Department of Computer Science and Engineering, Michigan State University, East Lansing, MI 48824, USA.
J Healthc Eng. 2013;4(2):255-83. doi: 10.1260/2040-2295.4.2.255.
Classification of cancer based on gene expression has provided insight into possible treatment strategies. Thus, developing machine learning methods that can successfully distinguish among cancer subtypes or normal versus cancer samples is important. This work discusses supervised learning techniques that have been employed to classify cancers. Furthermore, a two-step feature selection method based on an attribute estimation method (e.g., ReliefF) and a genetic algorithm was employed to find a set of genes that can best differentiate between cancer subtypes or normal versus cancer samples. The application of different classification methods (e.g., decision tree, k-nearest neighbor, support vector machine (SVM), bagging, and random forest) on 5 cancer datasets shows that no classification method universally outperforms all the others. However, k-nearest neighbor and linear SVM generally improve the classification performance over other classifiers. Finally, incorporating diverse types of genomic data (e.g., protein-protein interaction data and gene expression) increase the prediction accuracy as compared to using gene expression alone.

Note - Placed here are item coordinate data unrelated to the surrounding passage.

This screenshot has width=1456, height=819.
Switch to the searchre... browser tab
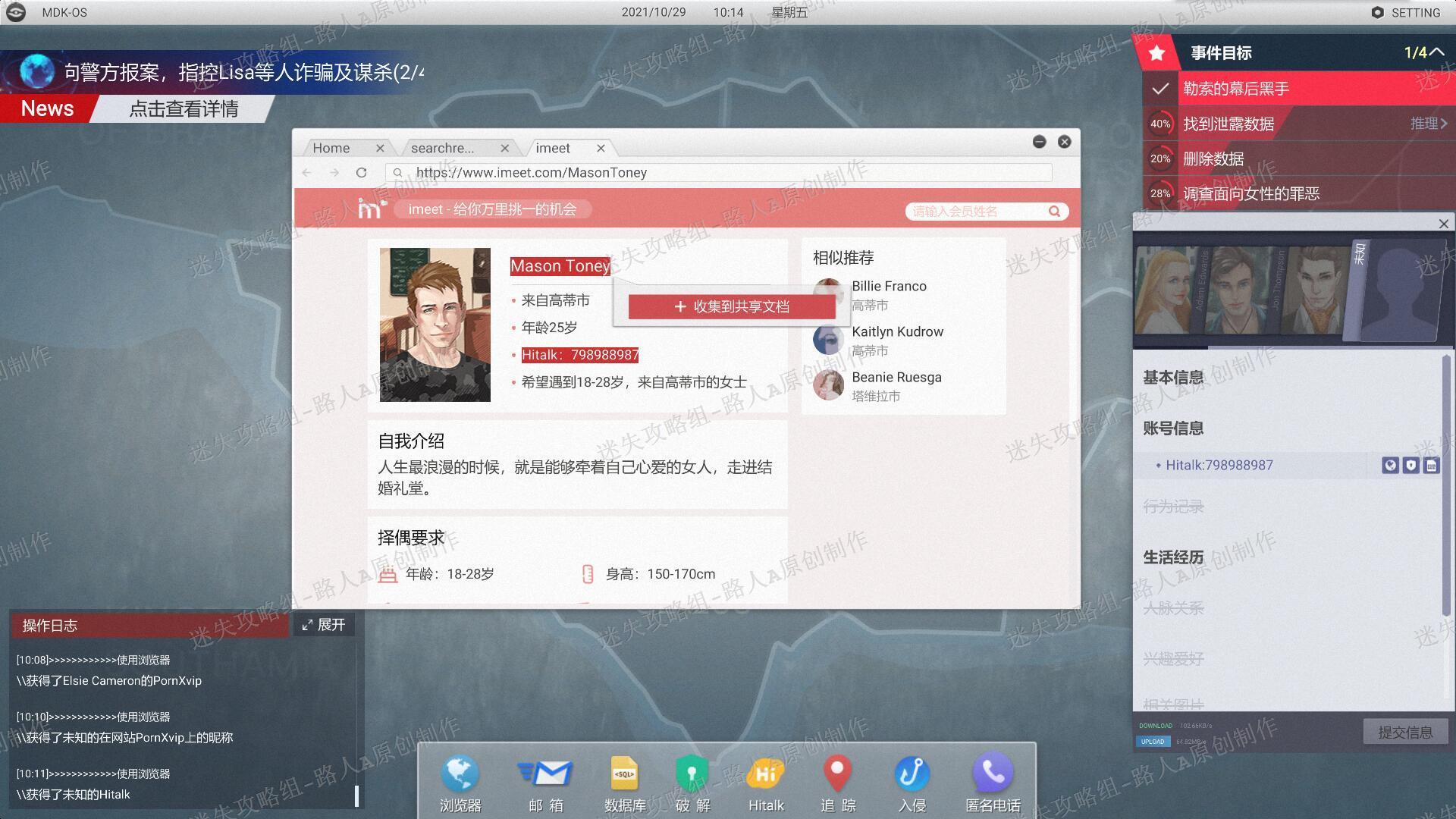(442, 148)
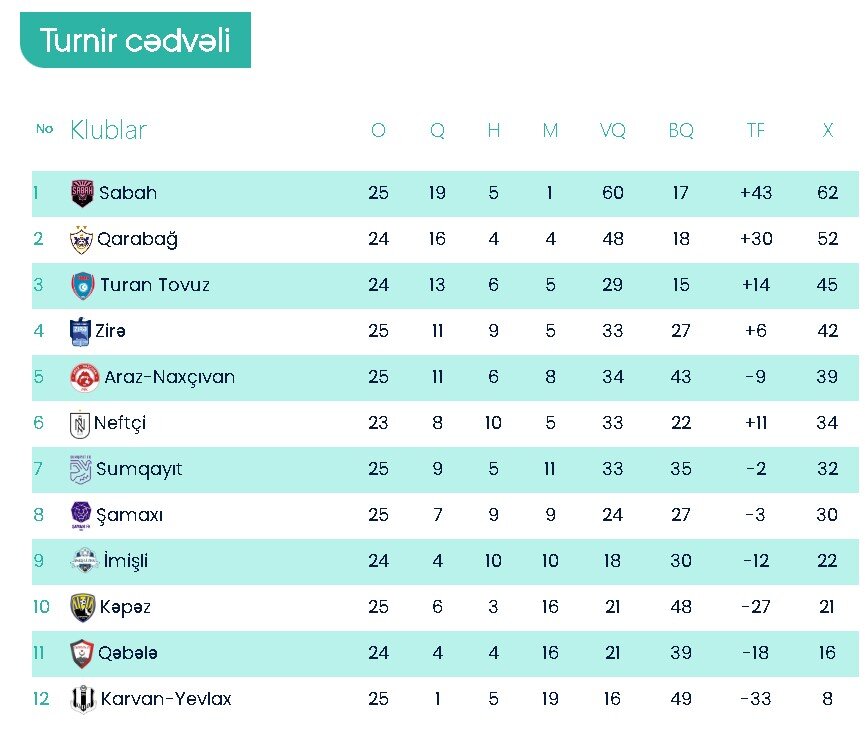Click the Qəbələ club logo
The height and width of the screenshot is (732, 865).
tap(82, 653)
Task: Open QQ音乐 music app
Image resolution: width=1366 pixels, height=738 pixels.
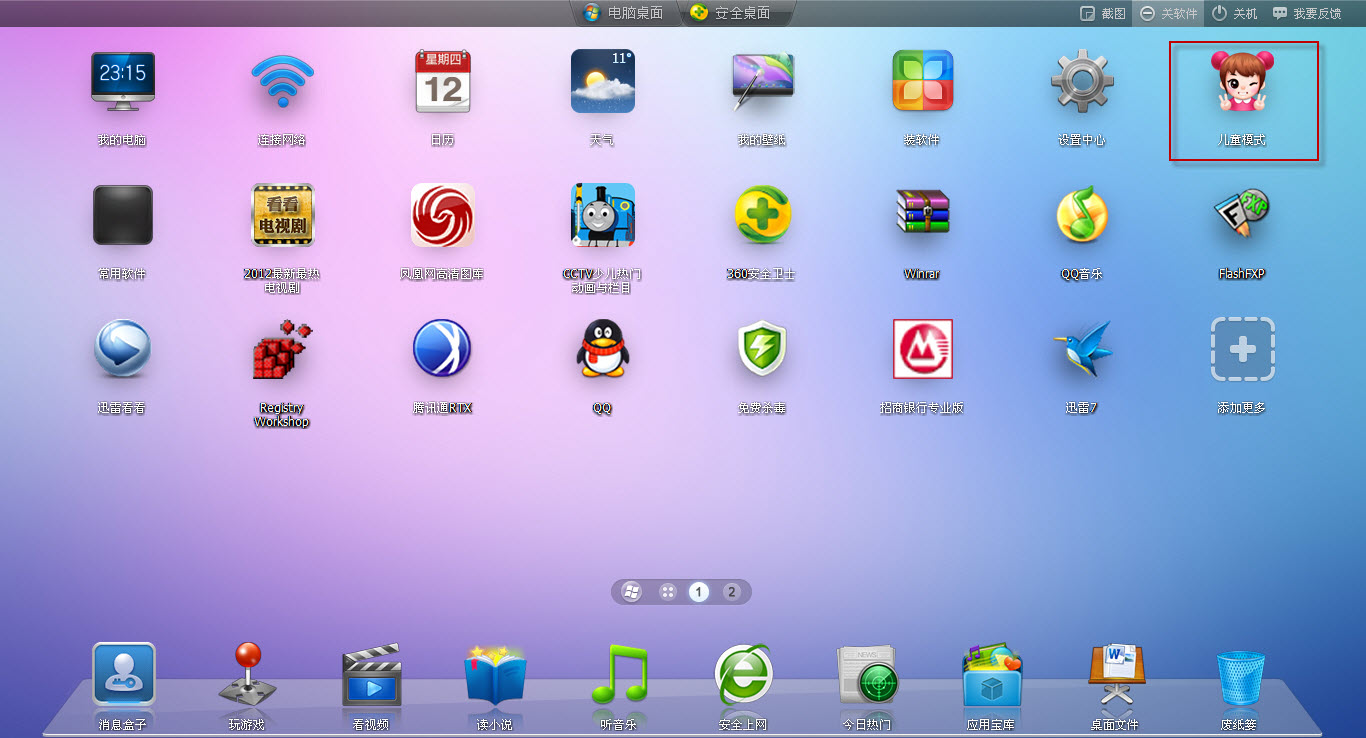Action: pos(1082,216)
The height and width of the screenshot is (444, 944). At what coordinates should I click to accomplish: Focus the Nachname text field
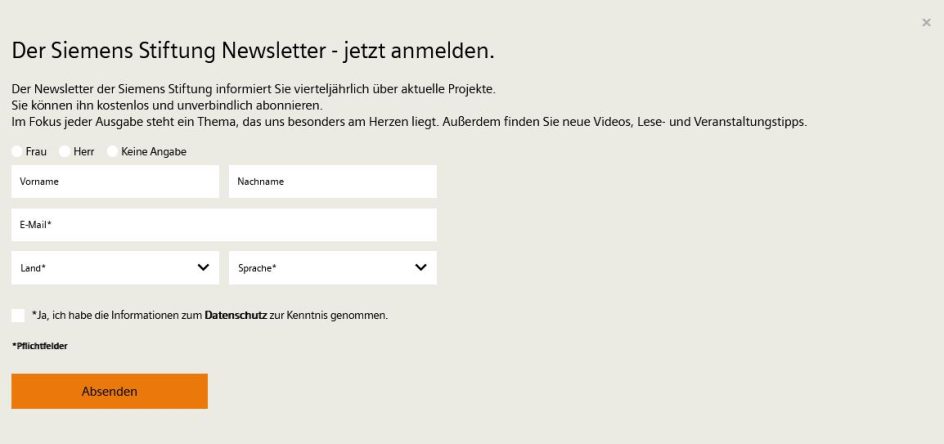[x=332, y=181]
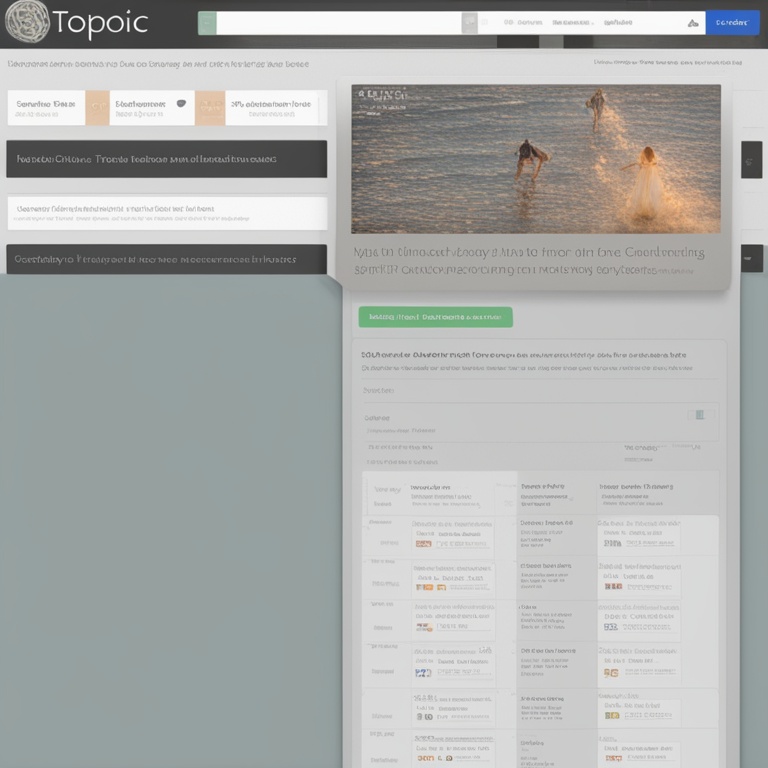Viewport: 768px width, 768px height.
Task: Click the green icon left of search field
Action: coord(207,23)
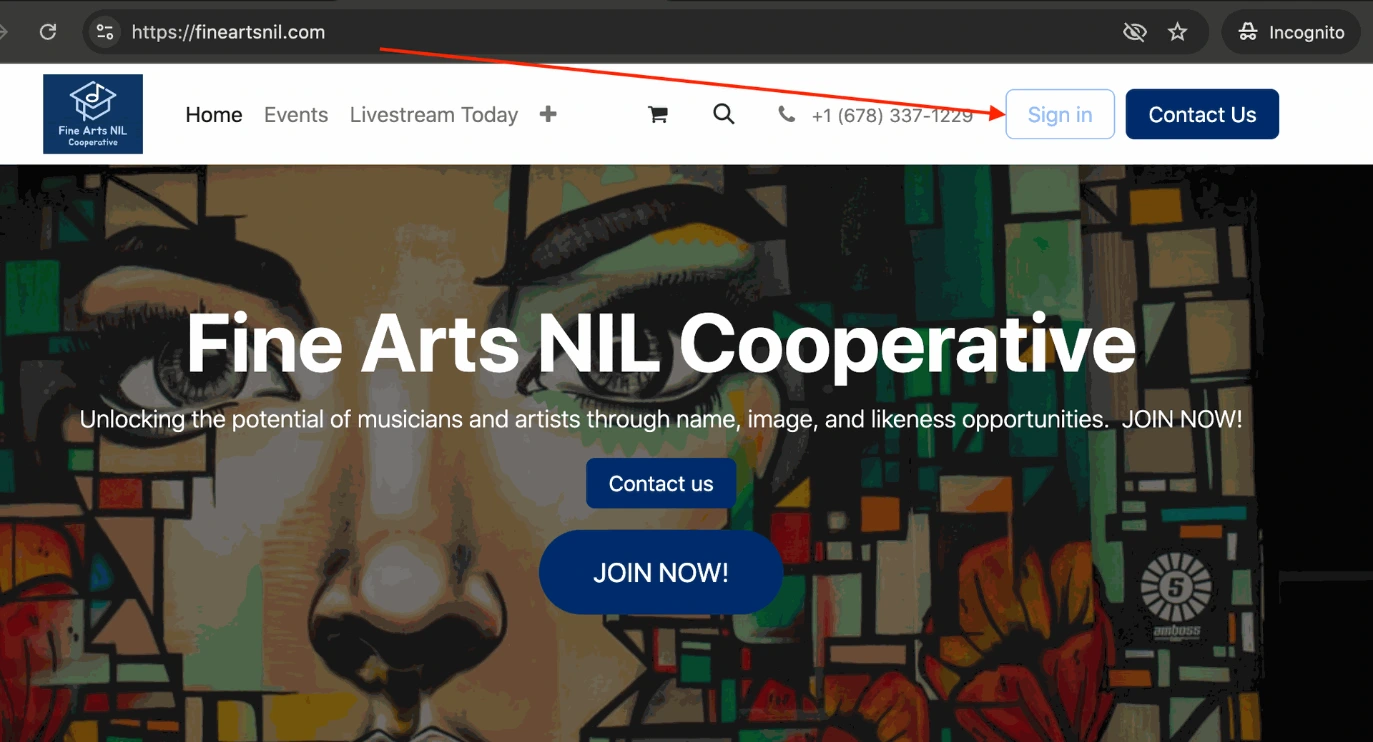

基于基因表达的癌症分类为可能的治疗策略提供了深入的了解。因此,开发能够成功区分癌症亚型或正常与癌症样本的机器学习方法非常重要。本工作讨论了用于癌症分类的监督学习技术。此外,还采用了一种基于属性估计方法(例如 ReliefF)和遗传算法的两步特征选择方法,以找到一组可以最佳区分癌症亚型或正常与癌症样本的基因。不同分类方法(例如决策树、k-最近邻、支持向量机 (SVM)、袋装和随机森林)在 5 个癌症数据集上的应用表明,没有一种分类方法普遍优于所有其他方法。然而,k-最近邻和线性 SVM 通常优于其他分类器,从而提高了分类性能。最后,与仅使用基因表达相比,结合多种类型的基因组数据(例如蛋白质-蛋白质相互作用数据和基因表达数据)可提高预测准确性。